### ACTIVITY
Check each line of the entries below for the word "Hukum", and copy the lines that have it.

### DATA SHOWN

_ _ _ _ _ _ _

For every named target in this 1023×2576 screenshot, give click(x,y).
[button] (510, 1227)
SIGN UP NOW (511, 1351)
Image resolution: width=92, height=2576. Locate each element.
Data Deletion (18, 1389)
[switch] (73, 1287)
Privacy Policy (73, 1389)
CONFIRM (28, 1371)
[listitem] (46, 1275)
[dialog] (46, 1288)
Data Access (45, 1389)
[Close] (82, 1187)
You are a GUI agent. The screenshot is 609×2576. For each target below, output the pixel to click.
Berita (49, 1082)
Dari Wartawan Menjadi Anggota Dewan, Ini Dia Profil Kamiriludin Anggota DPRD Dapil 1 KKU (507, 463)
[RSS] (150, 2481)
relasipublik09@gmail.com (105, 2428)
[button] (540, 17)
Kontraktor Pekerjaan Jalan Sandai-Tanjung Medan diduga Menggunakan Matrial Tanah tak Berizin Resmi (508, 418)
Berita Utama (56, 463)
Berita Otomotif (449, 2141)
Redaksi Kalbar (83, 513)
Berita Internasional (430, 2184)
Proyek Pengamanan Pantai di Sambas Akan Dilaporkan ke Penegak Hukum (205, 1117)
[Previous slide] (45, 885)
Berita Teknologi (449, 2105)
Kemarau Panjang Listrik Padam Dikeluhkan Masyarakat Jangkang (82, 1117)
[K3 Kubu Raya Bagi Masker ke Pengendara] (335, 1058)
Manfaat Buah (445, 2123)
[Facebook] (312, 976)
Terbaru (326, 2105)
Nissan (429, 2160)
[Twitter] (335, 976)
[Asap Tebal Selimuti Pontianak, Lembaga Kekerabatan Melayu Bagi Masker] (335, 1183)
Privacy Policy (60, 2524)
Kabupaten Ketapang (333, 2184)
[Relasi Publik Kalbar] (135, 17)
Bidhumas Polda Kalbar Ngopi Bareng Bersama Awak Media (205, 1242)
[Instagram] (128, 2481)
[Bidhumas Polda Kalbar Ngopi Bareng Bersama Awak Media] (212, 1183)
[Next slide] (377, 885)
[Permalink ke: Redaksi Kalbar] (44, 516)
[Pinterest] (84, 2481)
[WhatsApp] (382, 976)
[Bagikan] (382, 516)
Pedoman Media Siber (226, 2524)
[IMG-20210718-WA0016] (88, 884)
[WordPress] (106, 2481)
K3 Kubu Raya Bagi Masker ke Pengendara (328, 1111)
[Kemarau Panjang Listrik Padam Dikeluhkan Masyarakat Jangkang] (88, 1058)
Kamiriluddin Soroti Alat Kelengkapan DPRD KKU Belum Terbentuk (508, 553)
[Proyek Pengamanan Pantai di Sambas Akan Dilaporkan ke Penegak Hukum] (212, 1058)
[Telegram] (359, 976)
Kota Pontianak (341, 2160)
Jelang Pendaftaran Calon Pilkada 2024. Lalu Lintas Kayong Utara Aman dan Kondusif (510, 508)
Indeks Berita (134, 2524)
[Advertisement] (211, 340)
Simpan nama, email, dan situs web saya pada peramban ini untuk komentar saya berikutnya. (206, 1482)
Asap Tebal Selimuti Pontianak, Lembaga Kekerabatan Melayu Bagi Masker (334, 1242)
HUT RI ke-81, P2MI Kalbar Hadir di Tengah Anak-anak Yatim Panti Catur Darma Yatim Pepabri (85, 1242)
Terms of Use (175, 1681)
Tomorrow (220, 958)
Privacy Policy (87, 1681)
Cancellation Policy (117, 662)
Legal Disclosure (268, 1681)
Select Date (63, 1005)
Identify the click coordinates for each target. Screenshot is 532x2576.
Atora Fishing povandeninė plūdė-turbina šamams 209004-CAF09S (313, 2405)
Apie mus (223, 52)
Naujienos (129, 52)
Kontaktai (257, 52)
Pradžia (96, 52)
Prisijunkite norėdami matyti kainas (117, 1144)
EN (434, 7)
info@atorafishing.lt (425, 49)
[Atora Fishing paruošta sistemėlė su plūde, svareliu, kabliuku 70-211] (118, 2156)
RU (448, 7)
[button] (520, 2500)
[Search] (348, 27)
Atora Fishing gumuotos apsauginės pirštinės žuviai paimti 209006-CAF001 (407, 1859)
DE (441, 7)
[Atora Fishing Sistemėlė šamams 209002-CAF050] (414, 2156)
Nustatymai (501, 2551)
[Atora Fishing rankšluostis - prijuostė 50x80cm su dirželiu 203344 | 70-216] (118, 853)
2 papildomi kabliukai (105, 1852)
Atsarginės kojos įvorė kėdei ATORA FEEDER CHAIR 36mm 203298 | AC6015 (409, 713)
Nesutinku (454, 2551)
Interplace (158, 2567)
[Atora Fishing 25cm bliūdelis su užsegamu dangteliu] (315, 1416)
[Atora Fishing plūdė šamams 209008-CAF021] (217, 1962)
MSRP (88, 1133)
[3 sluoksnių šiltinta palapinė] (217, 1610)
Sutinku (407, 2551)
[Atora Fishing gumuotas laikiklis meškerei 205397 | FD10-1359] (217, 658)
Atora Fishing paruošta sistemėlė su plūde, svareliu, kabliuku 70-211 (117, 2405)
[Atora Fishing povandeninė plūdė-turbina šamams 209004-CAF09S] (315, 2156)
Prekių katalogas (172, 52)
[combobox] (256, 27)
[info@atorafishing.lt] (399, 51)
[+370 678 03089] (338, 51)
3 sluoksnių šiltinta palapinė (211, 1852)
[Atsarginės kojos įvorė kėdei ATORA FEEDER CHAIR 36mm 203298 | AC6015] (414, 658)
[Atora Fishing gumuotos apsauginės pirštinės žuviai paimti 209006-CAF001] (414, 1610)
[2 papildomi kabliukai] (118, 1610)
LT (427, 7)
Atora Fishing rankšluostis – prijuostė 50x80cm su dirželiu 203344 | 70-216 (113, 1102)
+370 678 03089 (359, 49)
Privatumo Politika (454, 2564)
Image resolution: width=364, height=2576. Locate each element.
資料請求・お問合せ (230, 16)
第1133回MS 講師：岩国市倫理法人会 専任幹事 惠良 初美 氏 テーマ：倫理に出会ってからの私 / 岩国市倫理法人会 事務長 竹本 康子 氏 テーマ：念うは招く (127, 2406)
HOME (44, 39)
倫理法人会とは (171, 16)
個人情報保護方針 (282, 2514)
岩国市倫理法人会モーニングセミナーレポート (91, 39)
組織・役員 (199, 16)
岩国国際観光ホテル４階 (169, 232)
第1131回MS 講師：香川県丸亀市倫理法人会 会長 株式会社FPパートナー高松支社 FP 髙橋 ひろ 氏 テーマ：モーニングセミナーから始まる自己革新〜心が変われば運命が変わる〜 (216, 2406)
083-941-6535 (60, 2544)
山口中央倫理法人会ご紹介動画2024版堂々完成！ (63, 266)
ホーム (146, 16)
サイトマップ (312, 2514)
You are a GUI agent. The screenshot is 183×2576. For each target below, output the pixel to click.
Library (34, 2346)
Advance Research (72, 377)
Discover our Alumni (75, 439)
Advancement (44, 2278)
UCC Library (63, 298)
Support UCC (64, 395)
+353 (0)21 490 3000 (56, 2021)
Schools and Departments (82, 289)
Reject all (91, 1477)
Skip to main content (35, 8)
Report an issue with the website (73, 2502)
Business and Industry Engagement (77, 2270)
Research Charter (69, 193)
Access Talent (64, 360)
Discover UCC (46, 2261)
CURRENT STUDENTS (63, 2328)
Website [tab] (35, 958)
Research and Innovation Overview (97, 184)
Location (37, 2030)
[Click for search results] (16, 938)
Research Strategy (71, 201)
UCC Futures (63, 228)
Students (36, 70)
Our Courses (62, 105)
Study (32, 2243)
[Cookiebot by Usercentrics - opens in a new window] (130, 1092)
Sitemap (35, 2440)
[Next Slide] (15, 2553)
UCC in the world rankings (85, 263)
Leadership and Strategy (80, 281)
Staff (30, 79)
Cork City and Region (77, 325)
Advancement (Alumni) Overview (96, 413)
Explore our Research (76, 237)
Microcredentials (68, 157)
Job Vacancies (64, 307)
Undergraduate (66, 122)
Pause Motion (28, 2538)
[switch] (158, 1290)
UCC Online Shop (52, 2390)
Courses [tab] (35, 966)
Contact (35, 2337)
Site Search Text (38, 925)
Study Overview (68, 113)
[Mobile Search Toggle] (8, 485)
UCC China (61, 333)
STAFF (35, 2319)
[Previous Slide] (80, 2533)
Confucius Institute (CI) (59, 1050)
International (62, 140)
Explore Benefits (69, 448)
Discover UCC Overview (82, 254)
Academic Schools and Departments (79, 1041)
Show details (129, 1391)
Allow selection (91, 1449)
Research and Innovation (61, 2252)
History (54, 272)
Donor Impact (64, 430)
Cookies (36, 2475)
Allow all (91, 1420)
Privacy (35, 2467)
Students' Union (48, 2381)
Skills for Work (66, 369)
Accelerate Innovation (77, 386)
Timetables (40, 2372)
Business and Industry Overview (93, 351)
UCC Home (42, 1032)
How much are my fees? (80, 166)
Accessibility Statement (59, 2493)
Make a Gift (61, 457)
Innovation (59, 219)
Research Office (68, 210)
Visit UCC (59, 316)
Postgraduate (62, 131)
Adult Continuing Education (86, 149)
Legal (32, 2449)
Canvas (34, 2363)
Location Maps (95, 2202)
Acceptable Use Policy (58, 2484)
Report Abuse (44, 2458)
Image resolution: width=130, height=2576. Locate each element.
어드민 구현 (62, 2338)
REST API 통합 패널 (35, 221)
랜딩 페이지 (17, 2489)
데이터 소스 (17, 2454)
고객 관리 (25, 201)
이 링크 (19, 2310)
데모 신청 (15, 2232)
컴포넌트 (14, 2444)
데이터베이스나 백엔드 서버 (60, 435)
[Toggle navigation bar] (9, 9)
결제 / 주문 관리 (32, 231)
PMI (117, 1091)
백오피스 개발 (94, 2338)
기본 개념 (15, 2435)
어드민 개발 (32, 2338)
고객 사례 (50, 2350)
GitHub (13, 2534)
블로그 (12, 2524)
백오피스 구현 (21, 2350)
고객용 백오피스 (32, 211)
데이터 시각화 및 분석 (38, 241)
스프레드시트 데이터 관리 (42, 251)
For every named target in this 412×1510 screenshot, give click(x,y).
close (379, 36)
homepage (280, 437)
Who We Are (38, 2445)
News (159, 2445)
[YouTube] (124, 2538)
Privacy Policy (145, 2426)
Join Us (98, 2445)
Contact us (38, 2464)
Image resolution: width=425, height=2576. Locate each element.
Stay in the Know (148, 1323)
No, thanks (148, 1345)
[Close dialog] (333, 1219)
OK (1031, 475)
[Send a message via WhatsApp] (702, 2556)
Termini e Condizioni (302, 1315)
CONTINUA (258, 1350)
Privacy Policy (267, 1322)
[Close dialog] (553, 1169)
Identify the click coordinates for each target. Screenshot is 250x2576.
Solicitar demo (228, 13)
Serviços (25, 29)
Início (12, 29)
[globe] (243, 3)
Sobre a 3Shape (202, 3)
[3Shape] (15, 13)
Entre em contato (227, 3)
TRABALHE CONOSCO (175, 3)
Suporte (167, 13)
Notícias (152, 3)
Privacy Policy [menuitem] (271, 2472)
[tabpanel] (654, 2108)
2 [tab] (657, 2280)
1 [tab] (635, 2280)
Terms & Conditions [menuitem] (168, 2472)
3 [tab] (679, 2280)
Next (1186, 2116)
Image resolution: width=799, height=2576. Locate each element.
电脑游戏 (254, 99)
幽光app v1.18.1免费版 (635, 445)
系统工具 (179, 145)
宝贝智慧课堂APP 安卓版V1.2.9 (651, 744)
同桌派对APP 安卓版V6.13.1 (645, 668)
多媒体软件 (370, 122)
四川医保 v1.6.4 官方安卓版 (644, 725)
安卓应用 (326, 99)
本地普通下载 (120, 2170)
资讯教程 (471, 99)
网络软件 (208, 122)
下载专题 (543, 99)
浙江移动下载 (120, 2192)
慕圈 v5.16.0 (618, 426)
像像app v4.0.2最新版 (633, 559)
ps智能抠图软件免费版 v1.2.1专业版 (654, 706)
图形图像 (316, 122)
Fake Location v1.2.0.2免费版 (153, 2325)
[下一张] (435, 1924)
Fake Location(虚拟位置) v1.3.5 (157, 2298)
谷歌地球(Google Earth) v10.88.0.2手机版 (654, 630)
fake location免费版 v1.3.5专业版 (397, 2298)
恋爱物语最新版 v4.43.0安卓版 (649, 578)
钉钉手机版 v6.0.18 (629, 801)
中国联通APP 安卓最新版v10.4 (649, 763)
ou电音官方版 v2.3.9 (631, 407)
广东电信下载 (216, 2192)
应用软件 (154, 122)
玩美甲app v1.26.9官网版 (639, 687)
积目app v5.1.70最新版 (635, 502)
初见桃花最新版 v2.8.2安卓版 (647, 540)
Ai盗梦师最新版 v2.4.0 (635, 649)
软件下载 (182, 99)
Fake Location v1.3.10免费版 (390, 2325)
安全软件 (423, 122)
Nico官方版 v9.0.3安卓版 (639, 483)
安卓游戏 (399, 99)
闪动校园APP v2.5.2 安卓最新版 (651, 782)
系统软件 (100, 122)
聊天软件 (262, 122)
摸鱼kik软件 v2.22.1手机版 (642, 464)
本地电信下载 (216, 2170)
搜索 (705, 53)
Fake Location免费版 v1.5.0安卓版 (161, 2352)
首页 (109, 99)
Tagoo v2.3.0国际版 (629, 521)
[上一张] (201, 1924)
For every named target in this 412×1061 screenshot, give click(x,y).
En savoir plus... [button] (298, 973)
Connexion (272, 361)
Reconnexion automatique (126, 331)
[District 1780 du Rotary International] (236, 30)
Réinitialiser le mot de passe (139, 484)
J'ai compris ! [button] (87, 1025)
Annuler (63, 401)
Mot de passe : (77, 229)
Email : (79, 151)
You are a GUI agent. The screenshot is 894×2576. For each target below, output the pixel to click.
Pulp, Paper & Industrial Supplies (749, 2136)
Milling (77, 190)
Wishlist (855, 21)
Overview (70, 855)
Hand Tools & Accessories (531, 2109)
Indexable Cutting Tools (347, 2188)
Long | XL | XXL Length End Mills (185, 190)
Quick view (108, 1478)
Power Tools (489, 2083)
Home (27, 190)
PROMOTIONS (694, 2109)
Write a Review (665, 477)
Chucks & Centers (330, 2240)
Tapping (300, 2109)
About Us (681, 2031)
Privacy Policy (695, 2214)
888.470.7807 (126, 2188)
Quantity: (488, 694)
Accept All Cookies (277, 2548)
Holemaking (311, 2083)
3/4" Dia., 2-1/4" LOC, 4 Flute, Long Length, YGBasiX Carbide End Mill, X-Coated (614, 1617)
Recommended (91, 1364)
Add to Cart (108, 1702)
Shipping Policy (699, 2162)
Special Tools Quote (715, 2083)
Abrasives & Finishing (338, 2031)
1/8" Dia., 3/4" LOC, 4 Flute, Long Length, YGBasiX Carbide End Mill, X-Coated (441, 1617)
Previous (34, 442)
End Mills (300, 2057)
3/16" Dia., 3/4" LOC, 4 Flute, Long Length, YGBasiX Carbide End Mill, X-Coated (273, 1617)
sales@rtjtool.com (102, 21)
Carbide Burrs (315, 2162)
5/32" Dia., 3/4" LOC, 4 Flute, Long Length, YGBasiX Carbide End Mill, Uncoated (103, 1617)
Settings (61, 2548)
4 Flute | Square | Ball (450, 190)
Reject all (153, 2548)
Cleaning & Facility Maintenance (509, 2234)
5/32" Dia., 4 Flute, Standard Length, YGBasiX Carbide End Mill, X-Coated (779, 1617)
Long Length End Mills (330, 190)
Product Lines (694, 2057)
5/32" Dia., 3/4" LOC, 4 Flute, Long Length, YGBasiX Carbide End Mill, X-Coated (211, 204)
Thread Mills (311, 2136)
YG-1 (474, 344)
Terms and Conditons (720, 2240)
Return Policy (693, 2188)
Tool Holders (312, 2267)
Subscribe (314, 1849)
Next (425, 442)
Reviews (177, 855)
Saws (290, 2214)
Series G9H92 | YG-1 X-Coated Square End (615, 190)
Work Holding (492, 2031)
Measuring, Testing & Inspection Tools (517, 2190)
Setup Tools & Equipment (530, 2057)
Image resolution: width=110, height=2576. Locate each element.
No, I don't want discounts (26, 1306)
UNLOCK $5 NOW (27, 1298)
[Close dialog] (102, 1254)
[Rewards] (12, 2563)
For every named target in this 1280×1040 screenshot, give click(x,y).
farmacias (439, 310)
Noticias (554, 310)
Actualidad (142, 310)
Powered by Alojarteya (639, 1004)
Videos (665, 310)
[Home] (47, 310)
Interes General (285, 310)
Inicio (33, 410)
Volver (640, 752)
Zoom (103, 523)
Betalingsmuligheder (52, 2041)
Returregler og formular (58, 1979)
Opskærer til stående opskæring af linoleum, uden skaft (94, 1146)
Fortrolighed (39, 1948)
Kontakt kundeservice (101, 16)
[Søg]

_ _ _ _ _ _ _

### EXERCISE RESULT
Proyek Pengamanan Pantai di Sambas Akan Dilaporkan ke Penegak Hukum (205, 1117)
[Proyek Pengamanan Pantai di Sambas Akan Dilaporkan ke Penegak Hukum] (212, 1058)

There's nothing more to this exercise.